En général, les manières d’enseigner à l’école sont très structurées. Les enseignants classent les enfants en deux catégories : ceux qui savent et ceux qui ne savent pas. À ATD Quart Monde, nous réfléchissons d’une tout autre manière. Nous essayons d’utiliser d’autres méthodologies pour que les enfants s’épanouissent dans leur scolarité. Nous les traitons avec amour, nous les valorisons et les écoutons. Ils se sentent mieux.

Même si les lois exigent que l’éducation soit inclusive et de qualité,  le système éducatif ne nous aide pas. Nous constatons que les enfants en situation d’extrême pauvreté sont toujours stigmatisés et relégués.

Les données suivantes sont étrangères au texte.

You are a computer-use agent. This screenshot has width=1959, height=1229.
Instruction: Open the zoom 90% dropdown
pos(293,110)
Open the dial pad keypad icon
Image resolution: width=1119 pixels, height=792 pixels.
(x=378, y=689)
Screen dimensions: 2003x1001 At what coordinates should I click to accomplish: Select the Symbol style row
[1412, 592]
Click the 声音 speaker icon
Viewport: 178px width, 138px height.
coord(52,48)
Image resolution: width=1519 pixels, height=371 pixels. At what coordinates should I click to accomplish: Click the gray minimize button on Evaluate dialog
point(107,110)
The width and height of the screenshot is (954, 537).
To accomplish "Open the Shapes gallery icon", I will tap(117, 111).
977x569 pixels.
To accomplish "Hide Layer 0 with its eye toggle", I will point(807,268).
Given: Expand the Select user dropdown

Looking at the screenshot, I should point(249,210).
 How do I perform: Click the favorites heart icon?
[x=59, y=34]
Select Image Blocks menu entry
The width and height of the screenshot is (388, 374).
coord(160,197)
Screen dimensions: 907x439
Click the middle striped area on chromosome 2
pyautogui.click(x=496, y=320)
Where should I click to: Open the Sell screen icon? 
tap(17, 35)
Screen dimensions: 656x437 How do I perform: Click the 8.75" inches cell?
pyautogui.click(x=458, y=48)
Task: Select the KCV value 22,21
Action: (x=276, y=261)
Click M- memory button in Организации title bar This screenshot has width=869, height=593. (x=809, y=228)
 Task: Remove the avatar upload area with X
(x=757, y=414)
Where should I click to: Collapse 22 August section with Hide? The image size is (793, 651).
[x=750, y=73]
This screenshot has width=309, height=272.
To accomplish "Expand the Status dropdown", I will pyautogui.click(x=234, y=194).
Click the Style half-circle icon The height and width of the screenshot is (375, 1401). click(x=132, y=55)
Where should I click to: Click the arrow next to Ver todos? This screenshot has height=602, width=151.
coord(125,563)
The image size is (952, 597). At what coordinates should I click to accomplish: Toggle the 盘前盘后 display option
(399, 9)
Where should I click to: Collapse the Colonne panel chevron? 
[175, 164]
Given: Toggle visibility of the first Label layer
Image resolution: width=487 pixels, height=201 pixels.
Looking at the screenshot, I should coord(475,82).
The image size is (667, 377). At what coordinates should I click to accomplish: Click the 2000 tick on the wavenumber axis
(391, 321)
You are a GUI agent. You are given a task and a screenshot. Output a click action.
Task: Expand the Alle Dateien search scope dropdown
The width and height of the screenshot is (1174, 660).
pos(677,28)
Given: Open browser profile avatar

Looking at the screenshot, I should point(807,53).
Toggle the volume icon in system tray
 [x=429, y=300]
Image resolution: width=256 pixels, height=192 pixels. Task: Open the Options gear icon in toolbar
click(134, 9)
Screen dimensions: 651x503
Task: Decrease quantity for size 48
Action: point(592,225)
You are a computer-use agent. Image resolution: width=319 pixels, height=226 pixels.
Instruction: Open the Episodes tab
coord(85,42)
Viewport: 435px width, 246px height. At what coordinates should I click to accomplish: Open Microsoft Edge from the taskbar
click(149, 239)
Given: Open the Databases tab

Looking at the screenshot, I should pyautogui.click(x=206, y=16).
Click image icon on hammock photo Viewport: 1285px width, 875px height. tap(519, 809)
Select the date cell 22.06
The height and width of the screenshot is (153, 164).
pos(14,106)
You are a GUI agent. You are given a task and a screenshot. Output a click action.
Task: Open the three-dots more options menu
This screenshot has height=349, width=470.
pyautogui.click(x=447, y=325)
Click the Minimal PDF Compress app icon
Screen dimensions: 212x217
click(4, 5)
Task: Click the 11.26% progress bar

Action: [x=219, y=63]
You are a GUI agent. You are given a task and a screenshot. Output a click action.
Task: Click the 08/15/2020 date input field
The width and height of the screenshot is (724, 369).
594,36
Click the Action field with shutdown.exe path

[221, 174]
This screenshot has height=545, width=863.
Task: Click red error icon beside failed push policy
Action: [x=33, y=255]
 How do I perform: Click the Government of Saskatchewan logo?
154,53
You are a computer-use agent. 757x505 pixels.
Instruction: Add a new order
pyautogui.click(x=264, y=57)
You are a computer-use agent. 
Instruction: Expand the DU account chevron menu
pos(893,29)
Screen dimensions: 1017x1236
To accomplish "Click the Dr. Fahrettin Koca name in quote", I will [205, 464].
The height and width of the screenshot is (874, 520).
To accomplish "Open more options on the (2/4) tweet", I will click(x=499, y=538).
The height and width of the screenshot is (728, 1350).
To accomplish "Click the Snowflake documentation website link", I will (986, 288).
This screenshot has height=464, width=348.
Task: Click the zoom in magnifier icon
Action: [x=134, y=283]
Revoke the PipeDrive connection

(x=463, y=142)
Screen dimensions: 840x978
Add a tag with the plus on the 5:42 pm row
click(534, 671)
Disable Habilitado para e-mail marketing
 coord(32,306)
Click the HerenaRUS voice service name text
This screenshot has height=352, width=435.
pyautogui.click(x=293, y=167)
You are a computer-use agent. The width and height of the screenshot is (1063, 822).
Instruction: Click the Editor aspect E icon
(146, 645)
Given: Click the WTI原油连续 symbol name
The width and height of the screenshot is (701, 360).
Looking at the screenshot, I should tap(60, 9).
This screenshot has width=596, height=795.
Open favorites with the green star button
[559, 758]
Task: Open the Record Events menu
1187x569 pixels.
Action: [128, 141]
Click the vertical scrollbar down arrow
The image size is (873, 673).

Si nous sommes loin d’une école inclusive et de qualité, nous devons continuer à travailler pour ces enfants. Nous allons ainsi y arriver.

Je rêve de construire une société plus empathique et plus solidaire

Je rêve que ces enfants puissent prendre la parole et qu’ils exigent une éducation de qualité. Je rêve qu’ils apprennent à donner leurs opinions et qu’ils ne se taisent plus jamais.

Je rêve aussi que chaque famille qui arrive ici, à la Casa de la Amistad, se sente chez elle, valorisée et écoutée. Je rêve que ce que nous faisons avec les volontaires porte ses fruits dans le futur.

Les enfants sont l’espoir de l’humanité. Avec eux, nous pourrons construire une société plus empathique et plus solidaire qui ne laisse personne de côté.